Nànjīng jīngshì 難經經釋
Canonical Glosses on the Classic of Difficulties by 徐大椿 (Xú Dàchūn, 1693–1771, 清) — author
About the work
The Nànjīng jīngshì in two juan is 徐大椿 Xú Dàchūn’s earliest major medical work, completed in 1727 when he was thirty-five suì. The commentary is methodologically rigorous and doctrinally conservative-philological: Xú reads the Nànjīng not as a free-standing classic on a par with the Sùwèn, but as a Hàn-period systematization of the Nèijīng whose authority rests entirely on its fidelity to the parent canon. Each of the eighty-one nán is therefore re-read against the Sùwèn / Língshū passages from which it derives; where the Nànjīng departs from the Nèijīng, Xú prefers the Nèijīng and flags the divergence. This is the explicit polemical thesis of the work: the late-Míng commentarial tradition (張介賓 Zhāng Jièbīn KR3ea036 in particular) treated the Nànjīng’s departures as doctrinal advances; Xú treats them as errors. The book carries the Wújiāng Xú Dàchūn jí 吳江徐大椿集 prefatory signature.
Tiyao
KR3ea059_000.txt, _001.txt, and _003.txt in the jicheng.tw directory contain only org-mode placeholder headers — no body text is transcribed. The work was admitted to the Sìkù quánshū (alongside Xú’s Yīxué yuánliú lùn and Lántái guǐfàn); the corresponding Sìkù tíyào in juan 104 of the Zǒngmù is brief and lukewarm, noting Xú’s polemic against the Nànjīng but commending his philological method.
Abstract
Composition firmly dated to 1727 by Xú’s own preface; the work is the first of his eight major medical writings and establishes the methodological signature that recurs in the later Yīxué yuánliú lùn (1757) and Lántái guǐfàn (1764) — kǎojù-style fidelity to the earliest sources, polemical independence from received scholastic authority, and willingness to challenge SòngYuánMíng synthetic developments. Xú’s framework: the Nànjīng is valuable as a clarification of the Nèijīng where it stays close, and erroneous where it departs (most notoriously in the right-kidney mìngmén doctrine of nán 36 / 39, which Xú reads as an unwarranted Hàn-era innovation). The argument was widely contested by later Qing physicians sympathetic to the late-Míng tradition but became a touchstone of the xīnyīxué 新醫學 movement of the Republican era, which adopted Xú’s methodological scepticism. The work was reprinted in the Xú Língtāi yīshū quánjí 徐靈胎醫書全集 (multiple Qing-Republican impressions) and remains in current circulation via the Beijing Rénmín wèishēng critical edition (1956).
Translations and research
- Catherine Despeux, “Xu Dachun: Origines et évolution de la médecine chinoise” (annotated French translation of Yīxué yuánliú lùn) (Paris: Éditions de la Maisnie, 1990) — for Xú’s methodological framework.
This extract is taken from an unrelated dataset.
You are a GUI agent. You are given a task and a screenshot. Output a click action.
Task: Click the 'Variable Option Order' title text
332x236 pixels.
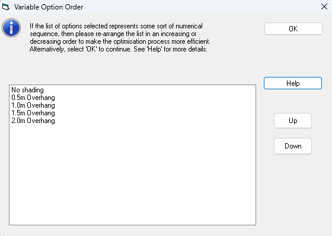point(49,7)
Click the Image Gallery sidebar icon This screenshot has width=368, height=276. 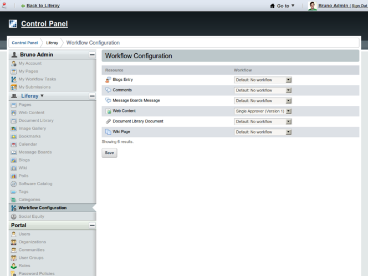(13, 129)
- Paul U. Unschuld, Forgotten Traditions of Ancient Chinese Medicine (Brookline: Paradigm, 1990) — extended English commentary on Xú’s Yīxué yuánliú lùn; cross-references the Nànjīng jīngshì.
- Paul U. Unschuld, Medicine in China: Nan-ching (Berkeley, 1986) — integrates Xú’s Jīngshì into the comparative apparatus.
- Yú Yīng’áo 余瀛鼇, Xú Língtāi yīshū kǎo 徐靈胎醫書考 (Beijing: Rénmín wèishēng, 1985).
Other points of interest
The Nànjīng jīngshì is the only Nànjīng commentary by an author of independent first-rank canonical authority in late-imperial medicine — Xú’s own status as a major medical thinker means his disagreements with the Nànjīng carry weight that the technical commentators (Dīng Jǐn, Yè Lín) cannot match. The work’s polemic against the Nànjīng’s right-kidney mìngmén doctrine is the most-cited single passage of Qing-period NèiNàn scholarship and was the principal target of 黃元御 Huáng Yuányù’s KR3ea063 Nànjīng xuánjiě (1753), which directly rebuts Xú on this point.